When he was only twenty-one, he piloted a glider under the cover of darkness to capture a key bridge before the D-Day landings. He led his assault team, capturing and holding the bridge, suffering the first two Allied casualties of D-Day.
Three months later he once again piloted a glider into combat but this time it was for Operation Market Garden; the ultimately doomed plan to push into Germany through Holland and end the war by Christmas 1944. The operation was a colossal failure and after holding out for seven days and suffering massive losses, Maxwell was severely wounded in a tank bombardment and captured.
For 3 days he went untreated, desperately trying to stay awake because another injured soldier told him that if he fell asleep, he would most likely not wake up. When he was eventually rescued by the Allied advance, Maxwell was once again a witness to the horrors of the Holocaust when he happened upon a children's hospital while driving around in a jeep. After seeing hundreds of children near death, including a young girl who hugged his leg and called him "papa", he and his squadmate gathered every piece of food they could to bring back to the children. On their way back, he also purchased a doll (with the only currency worth anything at the time: cigarettes) for the little girl who called him papa. When he arrived back at the children's hospital, he distributed the food and when he asked about the little girl that he bought the doll for, he was told that she had passed away while he was gone.

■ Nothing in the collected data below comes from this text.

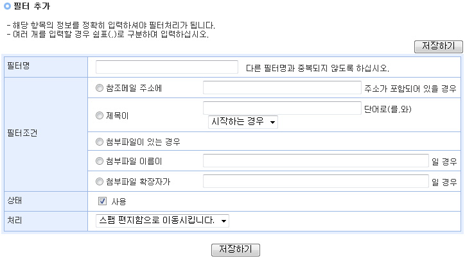This screenshot has width=465, height=261.
Task: Click the bottom 저장하기 button
Action: coord(235,249)
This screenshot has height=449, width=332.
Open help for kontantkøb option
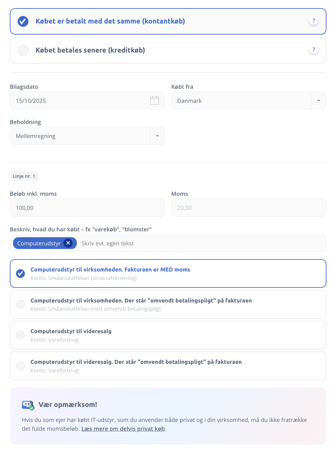(x=313, y=21)
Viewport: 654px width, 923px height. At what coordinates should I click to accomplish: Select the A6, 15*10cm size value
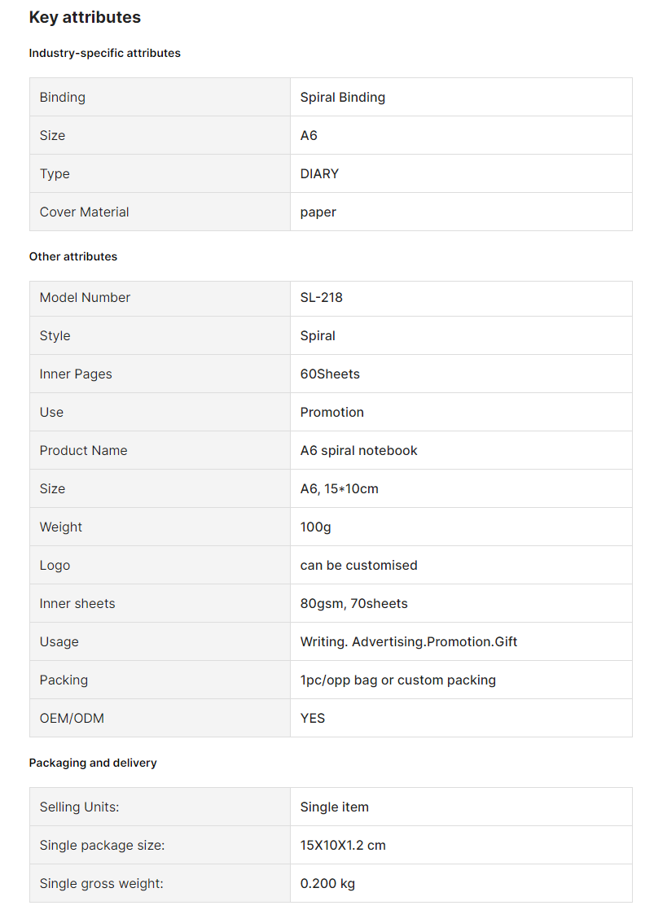coord(340,488)
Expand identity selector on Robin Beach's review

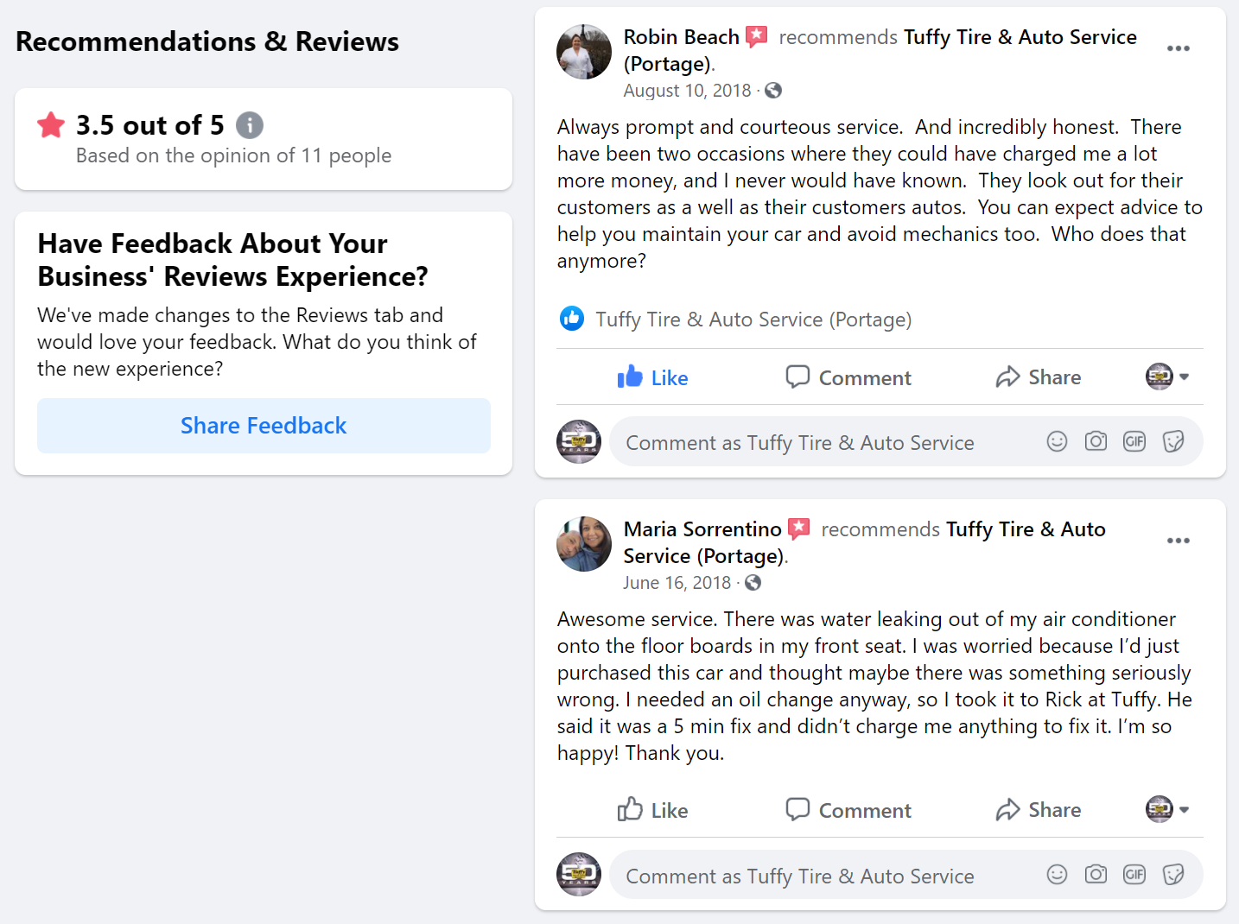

Maxwell would go on to conduct investigations related to the Nuremberg Trials, was appointed a Knight in the French Legion, has been cited in parliament, and he is a recipient of the Queen Elizabeth Diamond Jubilee Medal for his service to Canada.
He has been talking about his experiences for over 30 years now and is one of the few remaining combat veterans from World War 2. Though relating this experience puts a strain on him, he continues to do so because of its extraordinary importance. Martin Maxwell is passing on the torch of freedom to a younger generation with the message that you must hold it high and defend it at all costs.